With the successful launch of Cheollian Satellite 2A, South Korea has stepped up to a next level of technology independence for geostationary satellite development. Geostationary satellites refer to the satellites that travel at the same speed as the Earth's rotation in a certain orbit for continuous observation of a spot. As these require high-level technology, only seven countries in the world have the relevant technology.
According to the Ministry of Science and ICT and the Korea Meteorological Administration, Cheollian Satellite 2A was successfully launched at 5:37 a.m. on Dec. 5 in Guiana, South America.

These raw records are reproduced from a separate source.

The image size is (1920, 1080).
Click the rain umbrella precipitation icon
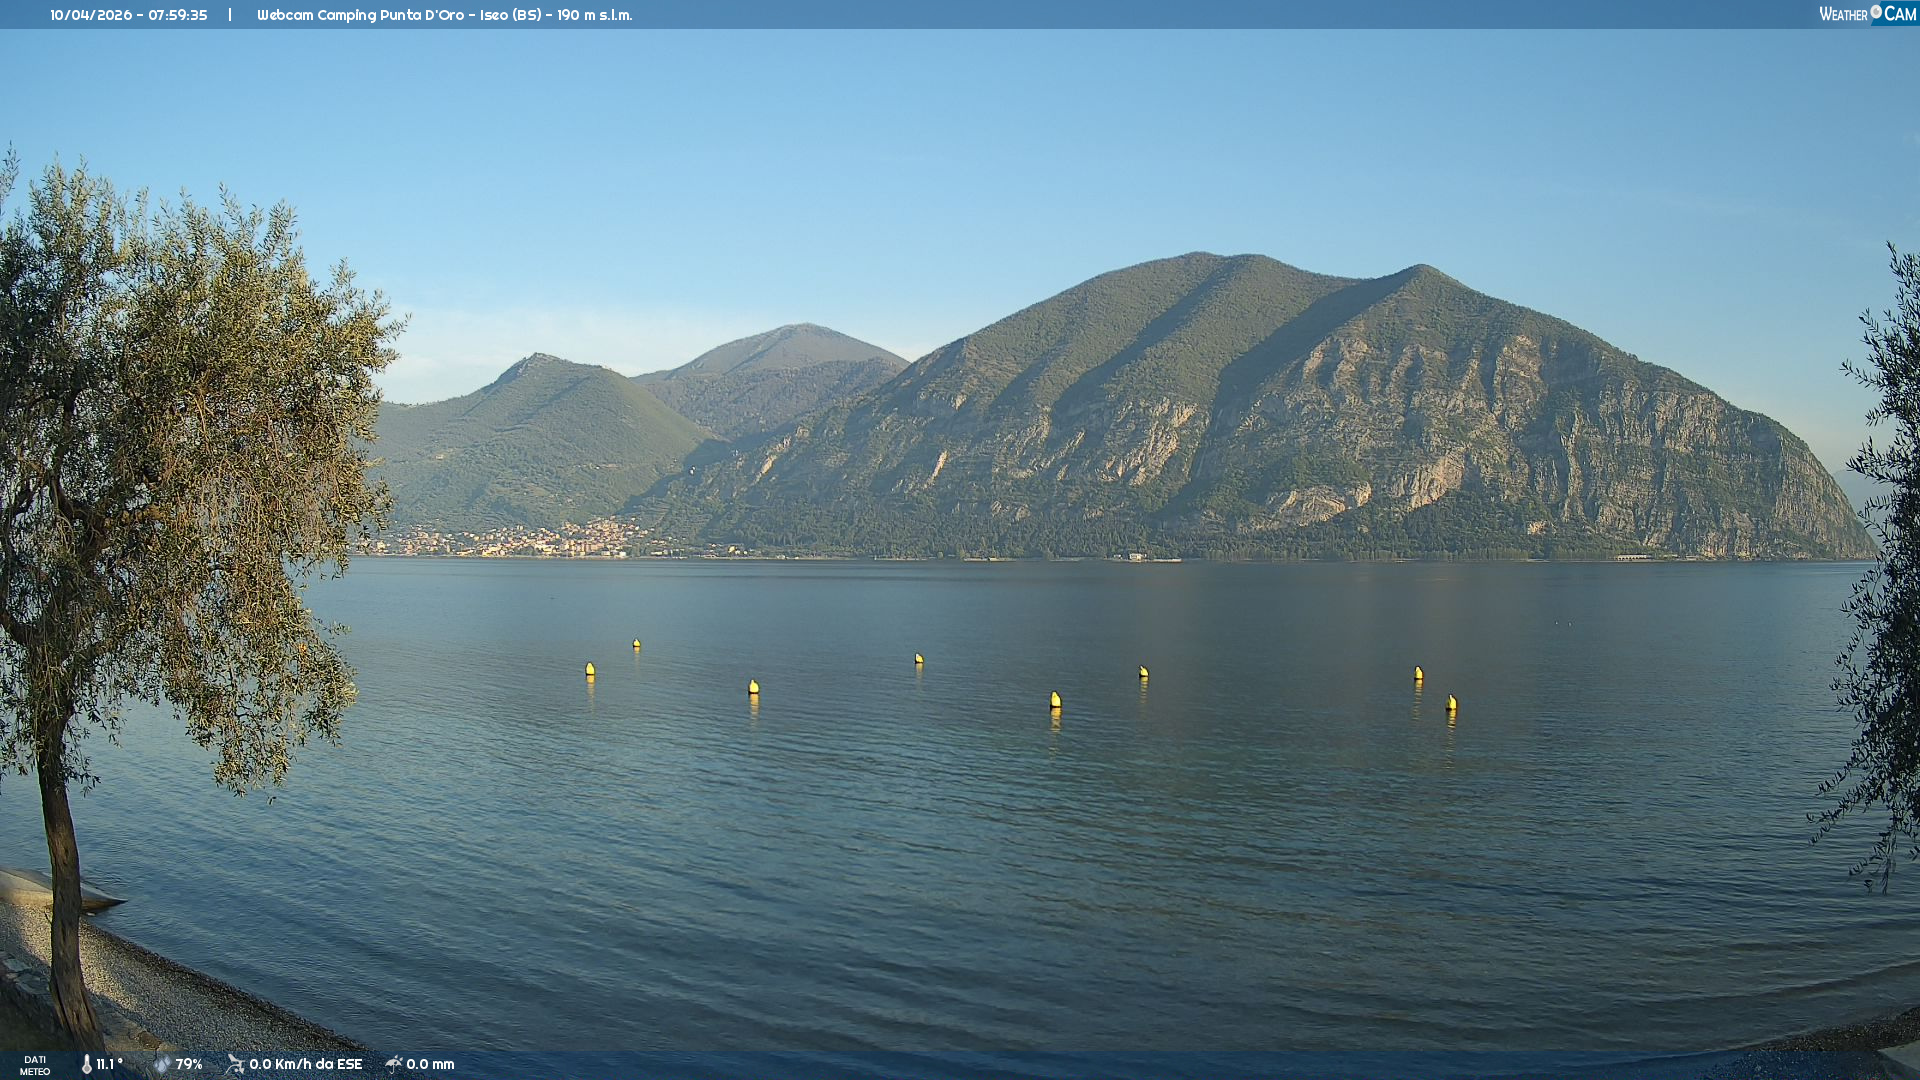tap(394, 1064)
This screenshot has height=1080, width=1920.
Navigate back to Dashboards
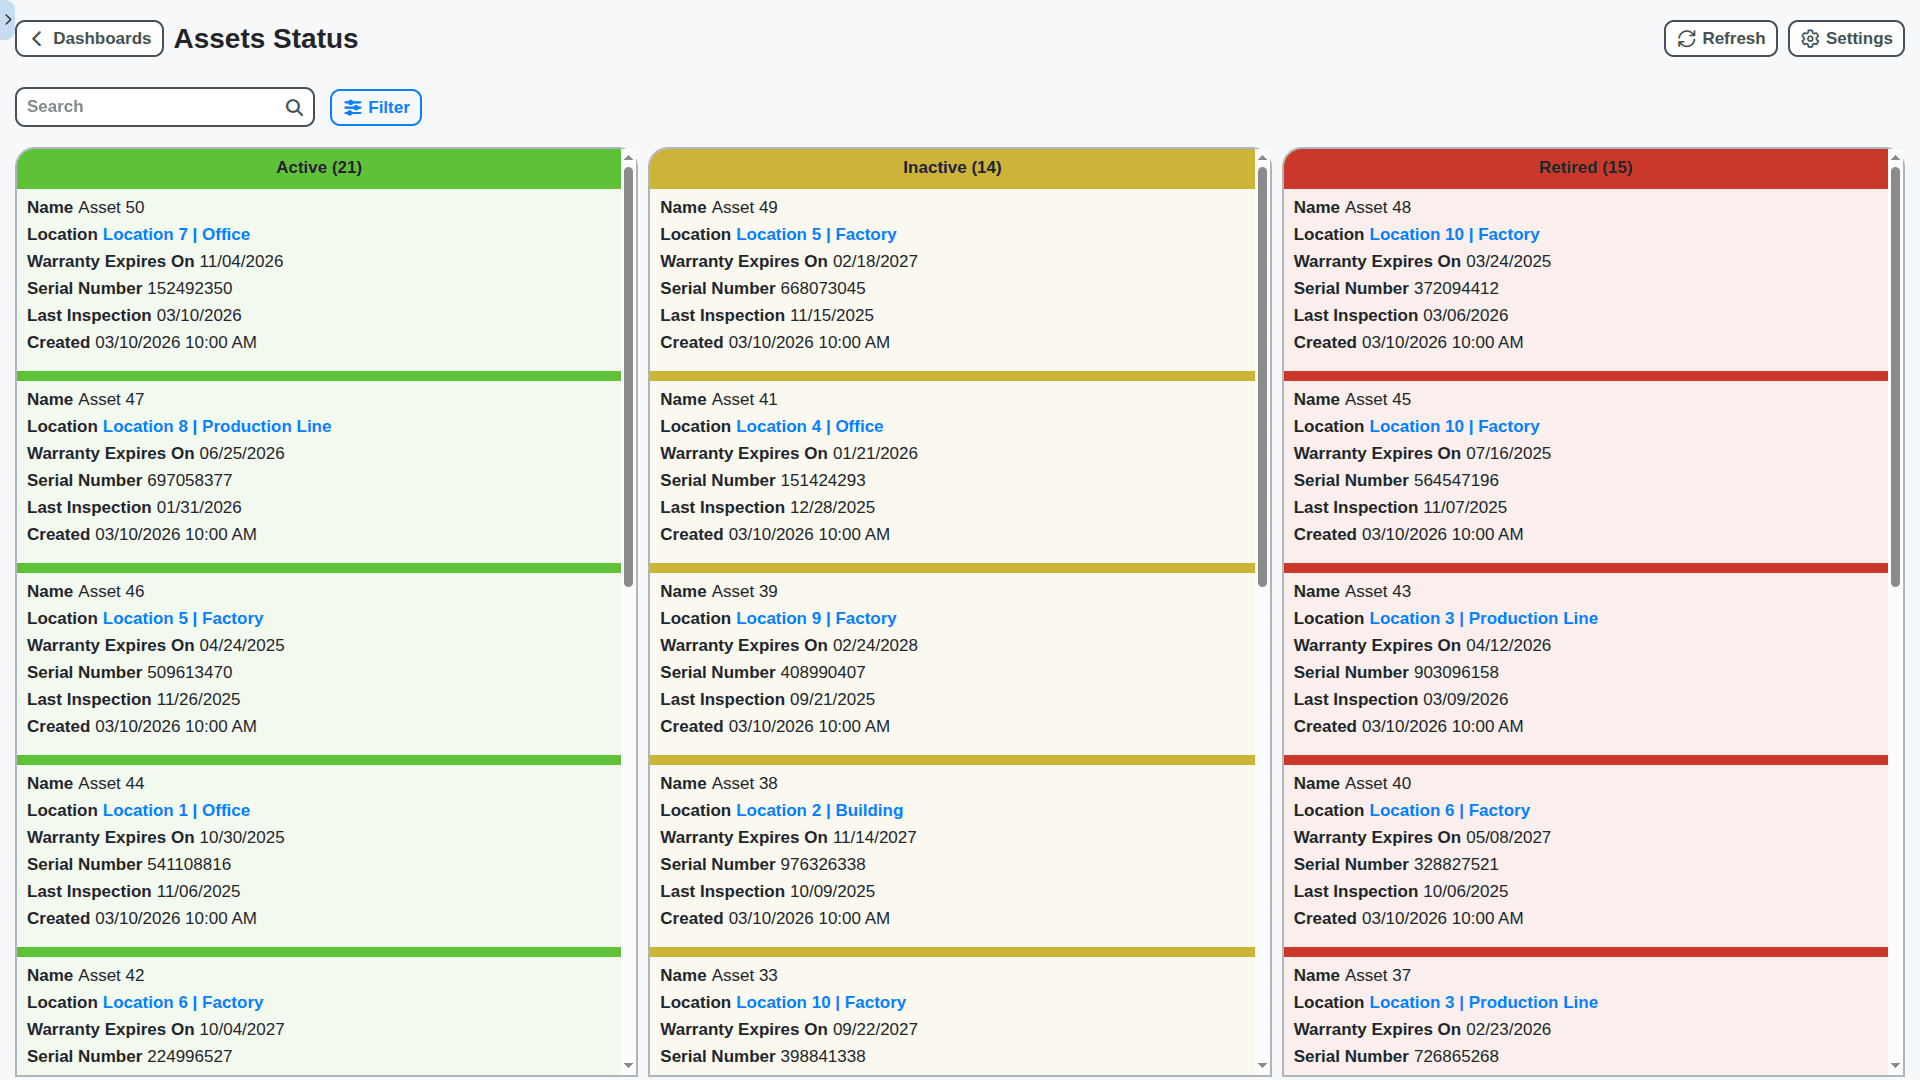click(89, 38)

Cheollian 2A was normally separated from the Ariane-5 launch vehicle at altitude of about 2,340km after about 34 minutes of launch, and about 5 minutes later, it succeeded in making the first communication with Dongara earth station in Australia at 6:16 a.m.

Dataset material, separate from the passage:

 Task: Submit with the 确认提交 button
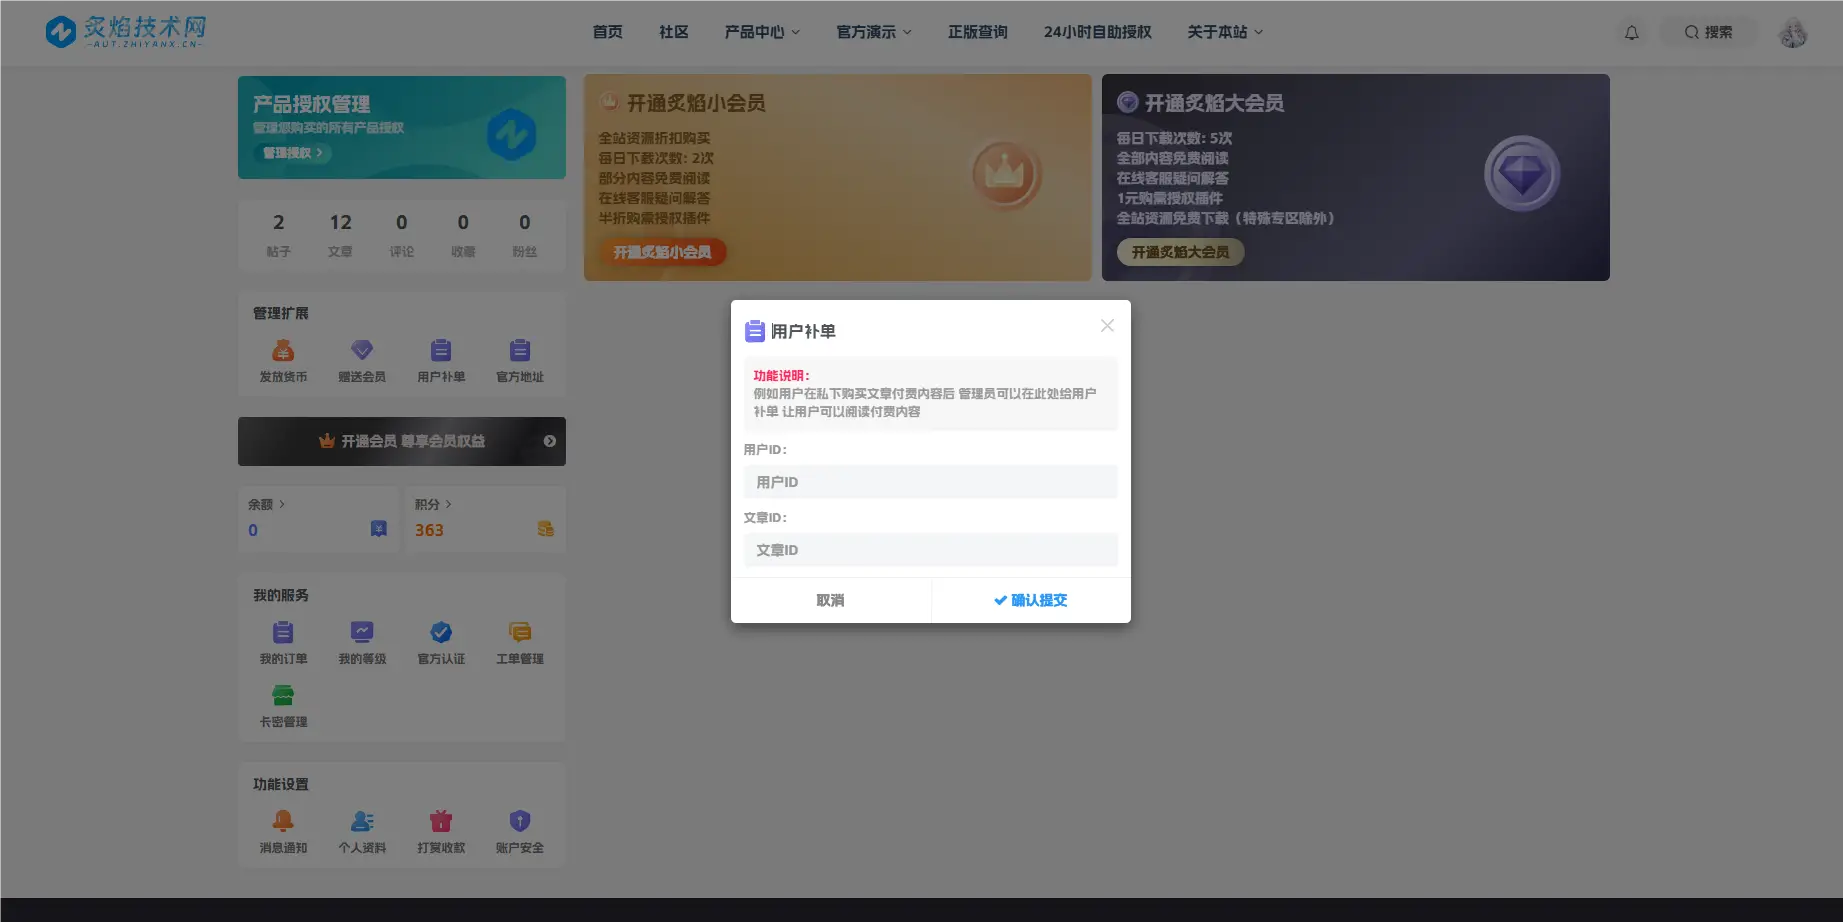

The Korea Aerospace Research Institute (KARI) confirmed that the state of the body system of Cheollian Satellite 2A was satisfactorily intact through communication with the earth station and also confirmed that it has successfully landed on the first elliptical orbit.
For the next two weeks, Cheollian Satellite 2A will try to approach its geostationary orbit at a target altitude of 36,000km from the transition orbit by separating from its own thrusters five times. Once it settles in the stationary orbit, it will go through tests in the orbit for about 6 months and will start providing a full-scale weather service starting in next July.
Cheollian Satellite 2A uses the world's best meteorological payload system to deliver high-resolution color images with a resolution four times higher than the previous version of satellite every 10 minutes. High-resolution color images can be used to distinguish clouds from forest smoke and yellow dust from volcanic ash, which will improve the accuracy of meteorological analysis, allowing 2-hour early detection of localized heavy rains that were not easy to forecast before.
Also, it is expected that the accuracy of tracing the movement path of the typhoon will be improved as tracking of the center of the typhoon is now available. Kim Ji-young, a principal researcher at the National Meteorological Satellite Center, said, "With the reduction in the observation period from 15 minutes to two minutes, we expect to be able to promptly respond to the rapidly developing local precipitation.”
Korean research teams, including KARI, have been independently developing the body and the system of Cheollian Satellite 2A since 2011. The government subsidies of a total of 325.2 billion won was invested for the development of Cheollian Satellite 2A.
Cheollian Satellite 2A has been launched successfully, but Korean researchers are left with homework, such as securing large-scale launch vehicle technology that allows launch of geostationary satellites such as Cheollian Satellite 2A. KARI plans to use Nuriho, which is planned to be launched in 2021, as a platform to develop the launch vehicle technology.